It's one of the more basic tenets of the security trade, and yet one that is being called into question of late.

There is a curious Catch-22 that relates to the performance of risk/vulnerability assessments by corporations. It goes something like this: You can't know what security measures you need without doing a risk assessment. After the risk assessment, implementation of its recommendations is limited by the availability of funds. If you don't do the assessment, you can't know what security improvements you need. You can't know whether there is enough money to implement the recommendations of the assessment until after it is done. And yet, the written documentation of those needed improvements can later be used as evidence that you were negligent.

So what is the answer? To avoid vulnerability assessments? To shred them (if money isn't immediately available to act on their recommendations)? To undertake security improvements on an ad hoc basis, not related to any specific evaluation of security vulnerabilities? To avoid security issues altogether?

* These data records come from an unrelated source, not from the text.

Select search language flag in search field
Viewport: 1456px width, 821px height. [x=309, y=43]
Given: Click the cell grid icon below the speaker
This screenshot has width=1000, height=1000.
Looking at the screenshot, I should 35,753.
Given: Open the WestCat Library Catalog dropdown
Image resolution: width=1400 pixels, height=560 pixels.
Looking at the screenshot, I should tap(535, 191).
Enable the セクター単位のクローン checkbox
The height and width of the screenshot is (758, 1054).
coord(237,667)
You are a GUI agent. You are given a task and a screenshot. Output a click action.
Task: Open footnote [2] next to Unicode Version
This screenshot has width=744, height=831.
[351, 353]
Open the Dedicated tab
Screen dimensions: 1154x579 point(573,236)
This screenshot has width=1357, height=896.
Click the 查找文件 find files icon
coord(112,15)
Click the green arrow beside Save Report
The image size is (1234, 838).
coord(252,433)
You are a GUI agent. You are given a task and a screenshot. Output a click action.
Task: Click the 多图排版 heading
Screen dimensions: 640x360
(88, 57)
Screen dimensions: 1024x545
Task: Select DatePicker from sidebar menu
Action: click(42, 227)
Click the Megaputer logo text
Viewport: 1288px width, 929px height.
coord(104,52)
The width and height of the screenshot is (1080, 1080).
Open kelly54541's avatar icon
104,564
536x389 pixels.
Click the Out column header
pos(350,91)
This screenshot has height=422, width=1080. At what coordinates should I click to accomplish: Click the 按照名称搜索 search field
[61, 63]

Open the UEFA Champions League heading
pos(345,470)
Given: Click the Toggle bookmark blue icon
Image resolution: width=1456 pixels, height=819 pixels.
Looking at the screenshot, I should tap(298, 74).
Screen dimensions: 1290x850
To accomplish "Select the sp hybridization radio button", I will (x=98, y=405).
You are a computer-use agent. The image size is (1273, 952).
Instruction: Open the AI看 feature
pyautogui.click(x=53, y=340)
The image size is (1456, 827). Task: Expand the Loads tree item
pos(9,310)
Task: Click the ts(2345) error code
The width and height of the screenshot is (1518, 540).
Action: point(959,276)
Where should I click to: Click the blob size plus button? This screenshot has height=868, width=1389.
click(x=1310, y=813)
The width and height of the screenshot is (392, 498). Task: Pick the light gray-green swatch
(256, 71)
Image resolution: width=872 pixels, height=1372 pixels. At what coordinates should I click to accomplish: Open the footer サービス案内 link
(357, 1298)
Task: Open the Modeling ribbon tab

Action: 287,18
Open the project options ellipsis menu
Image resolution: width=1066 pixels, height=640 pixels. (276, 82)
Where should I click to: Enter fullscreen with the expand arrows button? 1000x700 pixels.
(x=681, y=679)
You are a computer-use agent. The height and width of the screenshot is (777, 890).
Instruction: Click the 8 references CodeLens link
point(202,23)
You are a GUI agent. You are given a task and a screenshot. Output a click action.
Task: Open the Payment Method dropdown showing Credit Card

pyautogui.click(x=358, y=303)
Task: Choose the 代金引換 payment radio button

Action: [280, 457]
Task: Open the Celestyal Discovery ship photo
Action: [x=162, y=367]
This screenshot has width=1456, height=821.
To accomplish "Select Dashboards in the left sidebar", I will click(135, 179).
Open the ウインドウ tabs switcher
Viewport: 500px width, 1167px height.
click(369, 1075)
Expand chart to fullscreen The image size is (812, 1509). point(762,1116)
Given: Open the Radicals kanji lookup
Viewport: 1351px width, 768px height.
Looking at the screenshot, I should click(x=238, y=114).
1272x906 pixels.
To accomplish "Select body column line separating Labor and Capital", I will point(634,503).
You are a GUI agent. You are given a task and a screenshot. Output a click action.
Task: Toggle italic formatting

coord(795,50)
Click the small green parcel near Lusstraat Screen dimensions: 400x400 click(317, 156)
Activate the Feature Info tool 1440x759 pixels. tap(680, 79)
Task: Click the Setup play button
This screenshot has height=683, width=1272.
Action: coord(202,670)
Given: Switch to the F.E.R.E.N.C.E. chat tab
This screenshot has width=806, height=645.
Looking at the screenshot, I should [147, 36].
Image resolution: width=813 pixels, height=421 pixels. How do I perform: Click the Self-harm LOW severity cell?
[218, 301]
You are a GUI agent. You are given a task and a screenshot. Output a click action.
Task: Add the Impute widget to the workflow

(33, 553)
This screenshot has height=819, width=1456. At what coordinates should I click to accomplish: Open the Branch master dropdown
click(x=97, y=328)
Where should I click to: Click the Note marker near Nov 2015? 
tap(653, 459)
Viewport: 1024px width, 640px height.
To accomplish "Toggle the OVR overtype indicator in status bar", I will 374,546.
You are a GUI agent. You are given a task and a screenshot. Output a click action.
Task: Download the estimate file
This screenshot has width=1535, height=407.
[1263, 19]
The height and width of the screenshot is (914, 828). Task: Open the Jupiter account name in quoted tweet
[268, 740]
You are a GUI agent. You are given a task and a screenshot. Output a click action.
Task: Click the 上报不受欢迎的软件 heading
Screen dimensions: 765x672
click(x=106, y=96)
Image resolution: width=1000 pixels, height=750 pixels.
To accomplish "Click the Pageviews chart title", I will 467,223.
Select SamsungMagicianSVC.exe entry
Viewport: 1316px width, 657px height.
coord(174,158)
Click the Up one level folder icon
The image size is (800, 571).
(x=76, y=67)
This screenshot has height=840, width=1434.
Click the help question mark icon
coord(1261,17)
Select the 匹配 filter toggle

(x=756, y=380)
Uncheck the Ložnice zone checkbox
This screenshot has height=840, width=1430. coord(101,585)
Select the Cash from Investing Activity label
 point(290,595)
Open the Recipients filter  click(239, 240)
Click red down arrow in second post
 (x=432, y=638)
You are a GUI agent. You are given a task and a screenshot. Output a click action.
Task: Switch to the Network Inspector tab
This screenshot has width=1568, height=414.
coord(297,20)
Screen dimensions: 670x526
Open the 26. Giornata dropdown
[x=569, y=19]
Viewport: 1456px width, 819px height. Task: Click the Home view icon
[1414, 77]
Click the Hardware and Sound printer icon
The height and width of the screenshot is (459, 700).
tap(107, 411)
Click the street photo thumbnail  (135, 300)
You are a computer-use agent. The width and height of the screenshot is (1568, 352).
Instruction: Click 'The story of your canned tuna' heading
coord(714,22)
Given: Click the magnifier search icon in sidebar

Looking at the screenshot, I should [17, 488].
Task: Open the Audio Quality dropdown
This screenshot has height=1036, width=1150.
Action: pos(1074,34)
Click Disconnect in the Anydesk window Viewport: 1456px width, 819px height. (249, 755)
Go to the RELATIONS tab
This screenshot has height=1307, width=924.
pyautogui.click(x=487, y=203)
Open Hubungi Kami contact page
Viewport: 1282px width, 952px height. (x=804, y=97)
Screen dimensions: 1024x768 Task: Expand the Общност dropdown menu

These are all questions that have to be top-of-mind for corporate management and security professionals in the wake of a recent jury ruling that the families of victims of the New York World Trade Center garage bombing in 1993 can proceed with lawsuits for monetary damages. The jury found that the building's owners did not act on documentation of the garage's security challenges — so-called “warnings from its own security consultants that the garage was vulnerable.” The jury ruled that the owners were aware of the danger, and yet did nothing. In assigning blame, the jury found that the owners were 68 percent liable. The terrorists were only 32 percent liable.

Let's take a moment and reflect somberly on the screwed-up nature of that decision, without offering any specific commentary on whether it reflects more poorly on our nation's court system or on the intelligence of that jury.

While suspending (or repressing) our most extreme reactions, let us instead pause to absorb the extreme practical, real-world effects of such a position.

Can't you just hear all those corporate minds slamming shut to the idea of an honest appraisal of security needs followed by a thoughtful, businesslike allocation of available resources? Don't you just see the long line of corporate officers being led by their attorneys down the path of that most ineffective of security strategies, denial?

Lesson: If we can't mitigate our vulnerability, we should at least not document it.

Wonder who that jury would blame for the second World Trade Center terrorist attack (on Sept. 11, 2001)?